TO DO:
Only reproduce the lines from the line containing "You are a GUI" onward, exactly, through the final line of the data below.

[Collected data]

....

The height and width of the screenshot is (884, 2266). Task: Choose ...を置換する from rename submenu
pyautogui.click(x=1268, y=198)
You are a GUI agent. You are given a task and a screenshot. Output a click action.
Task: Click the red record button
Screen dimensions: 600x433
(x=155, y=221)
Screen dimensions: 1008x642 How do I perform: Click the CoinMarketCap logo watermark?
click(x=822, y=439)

....

EXPECTED ANSWER:
You are a GUI agent. You are given a task and a screenshot. Output a click action.
Task: Click the red record button
Screen dimensions: 600x433
(x=155, y=221)
Screen dimensions: 1008x642 How do I perform: Click the CoinMarketCap logo watermark?
click(x=822, y=439)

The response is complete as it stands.